Toronto/IBNS: Ukrainian director Valentyn Vasyanovych’s latest feature To The Victory! has won the 2025 TIFF Platform Award, festival organizers announced Thursday, marking a unanimous decision by the international jury in a programme dedicated to bold directorial vision.

Set in a near-future Ukraine grappling with the aftermath of war, To The Victory! blends the filmmaker’s signature long takes and austere visual style with a meta-narrative about art, trauma, and national identity.

The film stars Vasyanovych himself as Roman, a director in Kyiv striving to make a new film while navigating separation from his wife and daughter, who have fled to Vienna. His son remains with him — a generational tether to a country unraveling. The film was praised for its formal rigor, emotional depth, and willingness to confront the lingering psychic costs of conflict.

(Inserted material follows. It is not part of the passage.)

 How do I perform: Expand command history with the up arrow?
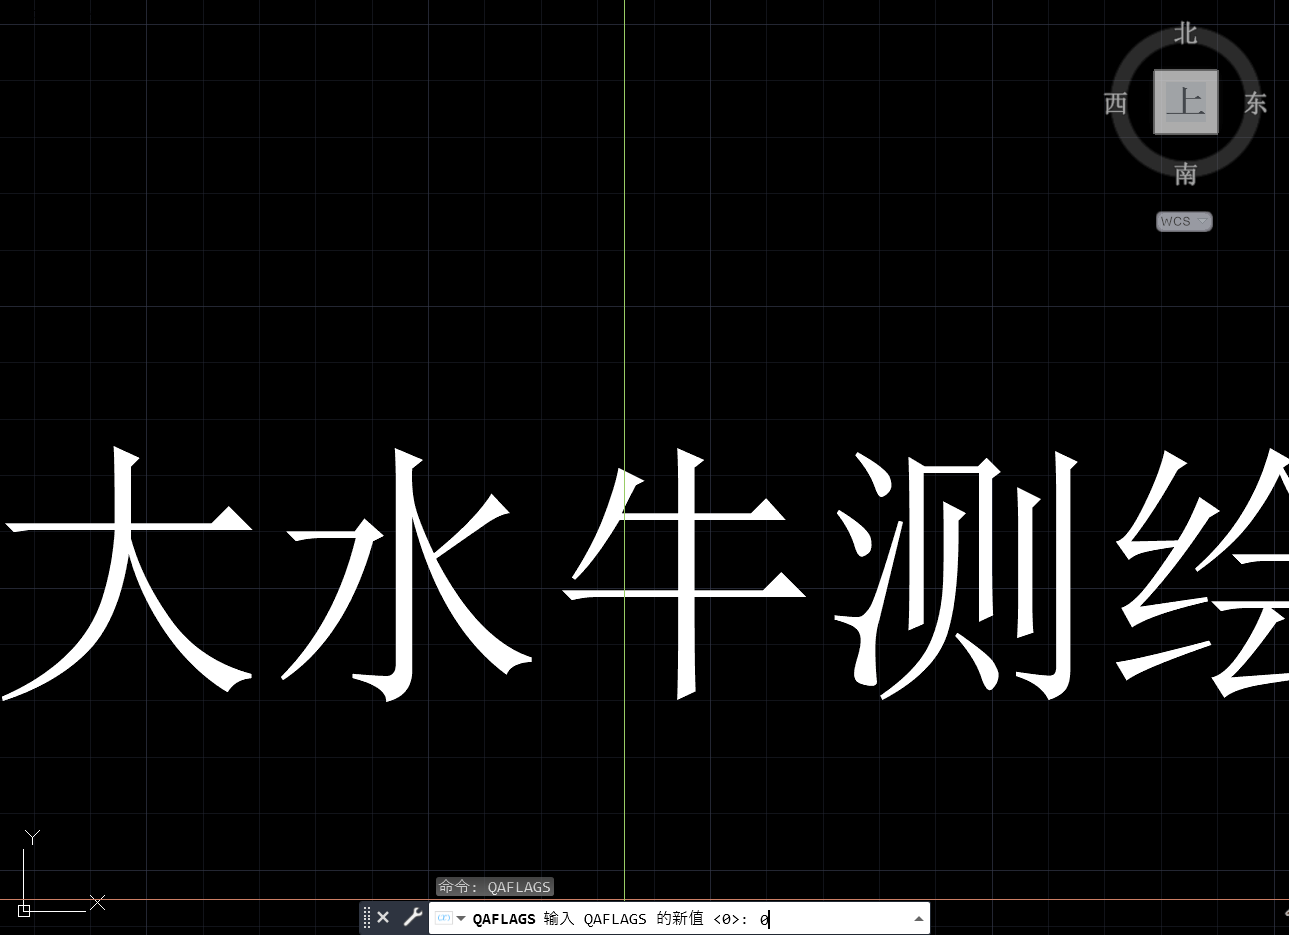point(918,917)
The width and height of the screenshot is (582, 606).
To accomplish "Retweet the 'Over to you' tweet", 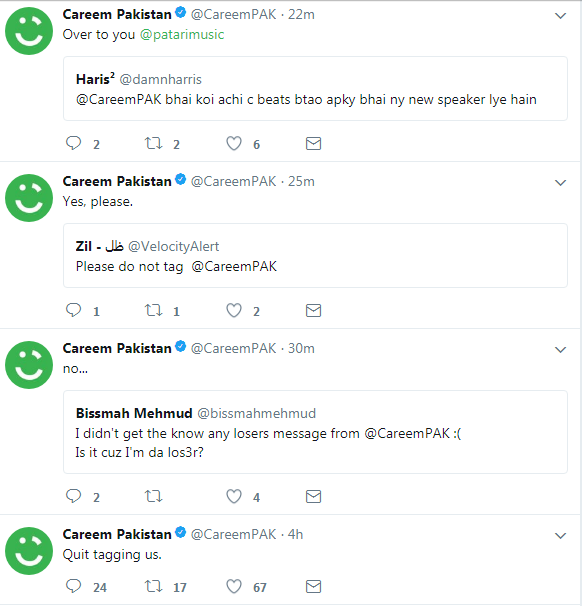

The Platform Award, celebrating its tenth edition and named after Jia Zhang-ke’s Platform, comes with a CAD 20,000 prize. This year’s jury recognized Vasyanovych’s work as “an urgent, formally daring reflection on post-war survival, artistic persistence, and the quiet devastation of emigration.”

Told through both dramatic scenes and film-within-a-film sequences, To The Victory! explores a depopulated Ukraine haunted by its own decline. Cemeteries become emblems of both personal and national grief, and the screening of The Color of Pomegranates inside an abandoned cinema serves as a quiet assertion that art endures — even as citizens disappear and futures fade.

“If they all leave,” one character warns, “the country will become only a territory.”

The film’s fractured timeline and self-referential moments blur documentary and fiction, constructing a layered meditation on exile, resistance, and the ethics of storytelling.

Vasyanovych, whose past films Atlantis (2019) and Reflection (2021) chronicled the war in Ukraine, here turns his lens inward — casting himself not just as director, but as a man reckoning with loss and obligation. With To The Victory!, he deepens an ongoing cinematic inquiry: not only into what war does to a country, but what it leaves behind.